あと、ディクショナリに順序という概念がないので、
類似度や推薦度が高い順にデータが得られるように、
sorted関数使ってタプルリストで返しているとこもあります。

雑感

やはり類似度指標を求める際に、共通する再生アーティスト数でフィルタしないと、どうしても、1,2アーティストしか被っておらずそいつがあまり関係なさそうなアーティストのレコメンドの傾向を作ることが起きる。
共通する再生アーティスト数をどの程度にすればいいかは難しいところ…。

あと、これはこのデータセットの特徴かもしれないが、
全体的に日本のアーティストを聴くユーザが少なく、どうしても日本人アーティストへの評価数が少ないという点は気になった。
つまり、評価数(聴いている人)が少ないと、そのアーティストを共通して聴く人が少ないため、そのアーティストを再生しているというデータを活かしたレコメンドを提示できないということ。
例えば、アニソンをよく歌う日本人アーティストをよく聴くユーザデータを作ってレコメンドさせてみても、他の聴いていないアニソン系アーティストがなかなかレコメンドされなかったりした。

あとは、全体として聴くジャンルは偏っているんだけども、各ジャンルの有名アーティストをやや再生しているようなユーザの場合、なかなか上手くレコメンドが働いていないように見えた。確かに、共通アーティスト数の閾値を上げれば良くなるんだけども、かなり(7人以上)上げないと良さそうな結果が得られなかった。
これは、灰色の羊なんていう呼ばれ方をする問題で、複数のユーザタイプに属してしまうユーザに対しては、最適なレコメンドができないという。(コンテンツベースフィルタリングによる解決策は示されている)

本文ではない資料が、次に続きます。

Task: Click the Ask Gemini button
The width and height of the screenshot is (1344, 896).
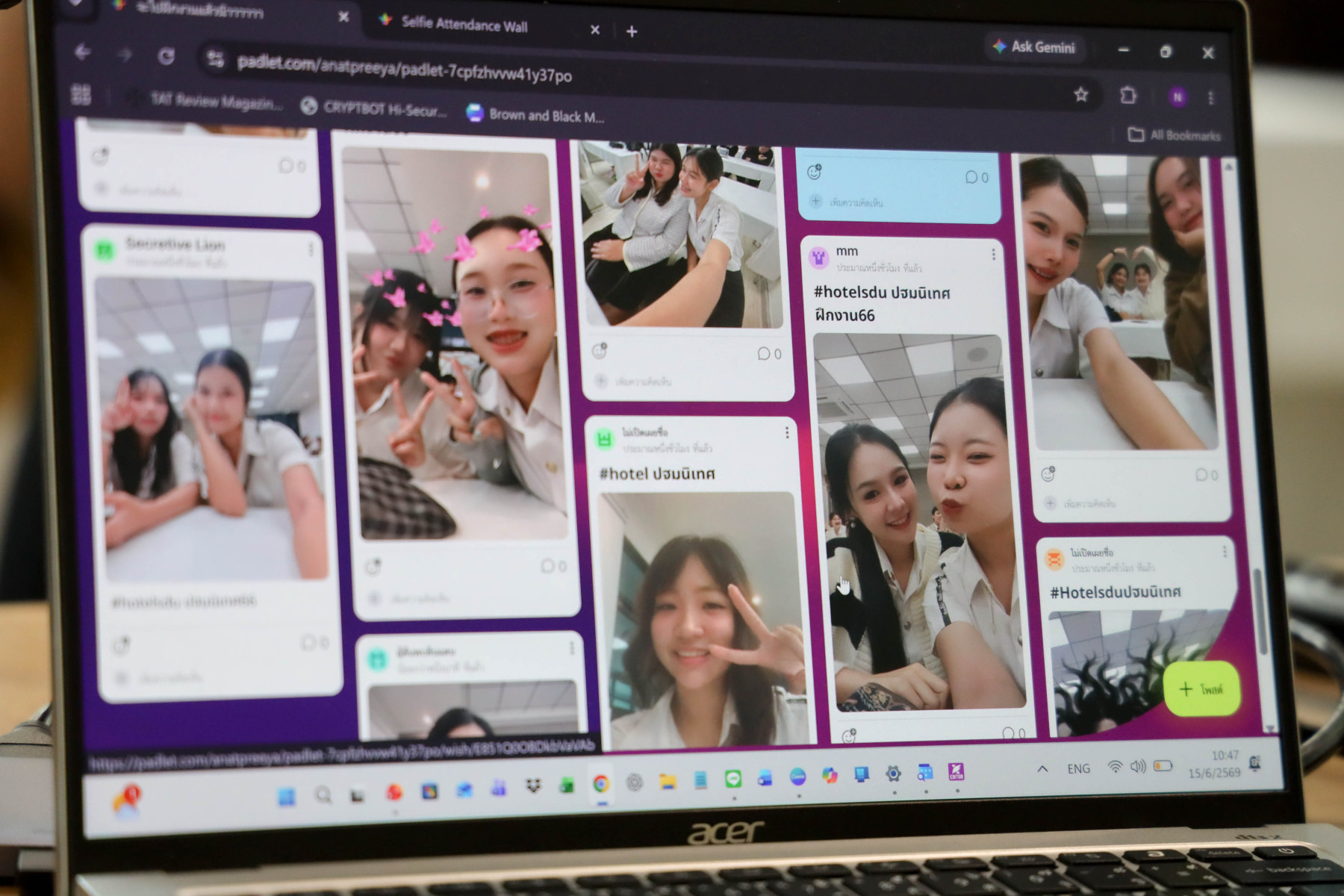Action: point(1034,47)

ざっと感じたことをまとめると、様々なタイプに対応するなら、非常に多くのデータが必要になるんだなっていうこと。
今回は約2K人でしたが、全然足りないっすね。ビッグデータほしい。
(しかし、今回のプログラムは実装上、計算量的にも膨大なデータには対応できない…)

ただ、アルゴリズム自体は簡単ですぐにコードに起こせたので、とてもおもしろいものだと思った。

+α

レコメンドエンジンなんていうと、Gunosyなんかもこういうアルゴリズムなんだろうか…
にしてもAmazonのアイテムレコメンドとか、Twitterでのユーザレコメンドとか、
webのいろいろなところでレコメンドシステムは動いてそうなので、少し勉強できてよかった。

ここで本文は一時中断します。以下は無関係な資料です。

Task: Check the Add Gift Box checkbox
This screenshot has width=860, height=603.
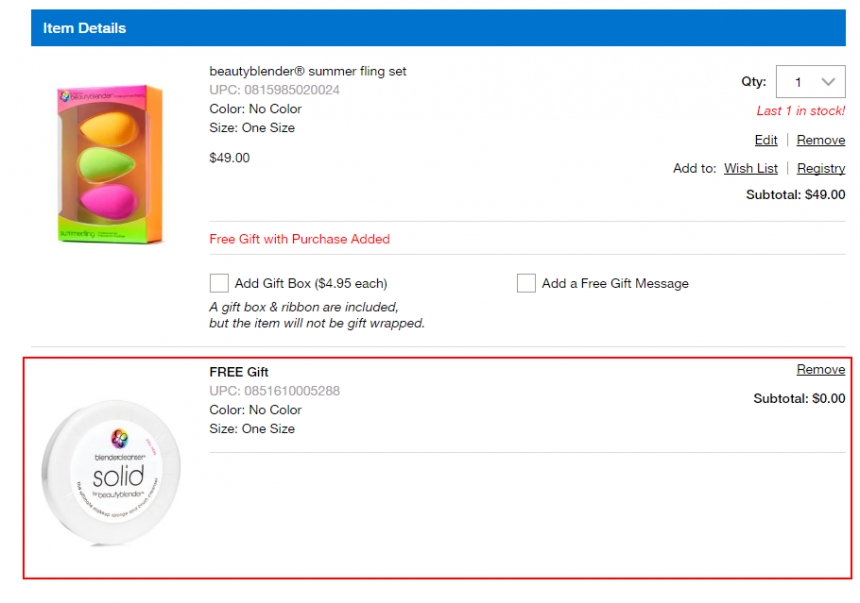Action: [219, 283]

今回取り上げたものは、おそらく協調フィルタリングの中でもかなり単純なものっぽい。
ベイジアンネットワークを使ったものやクラスタリング手法を利用したものもあるみたい。


そういえば、フィルターバブル問題っていう言葉もあったねー。

このあたりの研究はまだまだ進んでいく感じなんでしょうか。
また機会があればもう少し勉強してみたい。